Aristoteles stützt sich auf historische Thatsachen, wenn er Gewicht darauf legt, ob in einer Bürgerschaft die niedere städtische Bevölkerung der massgebende Factor ist oder nicht. Wenn man diesen Unterschied im Auge behält, so löst sich ein anscheinender Widerspruch, welcher in neuester Zeit die Philologen beschäftigt hat. Auf der einen Seite ist es bekannt, in wie scharfen Ausdrücken Aristoteles die unbeschränkte Demokratie verurtheilt. Er stellt sie auf eine Linie mit einer gesetzwidrigen und willkürlichen Monarchie, also derjenigen Regierungsform, vor der die Griechen den grössten Abscheu hatten[2]. Wo die Menge ihre Competenz in allen Richtungen ausdehnt, da haben Volksbeschlüsse mehr zu sagen als Gesetze. Einen Staat, in dem die Menge herrscht und nicht die Gesetze, vermag der Philosoph kaum als verfassungsmässige Demokratie anzuerkennen[3].
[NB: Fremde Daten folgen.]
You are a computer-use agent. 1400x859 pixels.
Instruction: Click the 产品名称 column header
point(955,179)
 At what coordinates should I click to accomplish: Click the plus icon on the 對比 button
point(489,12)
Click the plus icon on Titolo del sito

  1. II, 1274 a 5. Die Angabe bleibt richtig, auch wenn diese Stelle nicht von Aristoteles sein sollte.
  2. IV, 1292 a 16 ff.
  3. IV, 1292 a; vgl. 1292 b ff.
Empfohlene Zitierweise:
Verschiedene: Deutsche Zeitschrift für Geschichtswissenschaft. Freiburg i. Br.: Akademische Verlagsbuchhandlung von J. C. B. Mohr, 1892, Seite 23. Digitale Volltext-Ausgabe bei Wikisource, URL: https://de.wikisource.org/w/index.php?title=Seite:De_DZfG_1892_08_023.jpg&oldid=- (Version vom 25.2.2023)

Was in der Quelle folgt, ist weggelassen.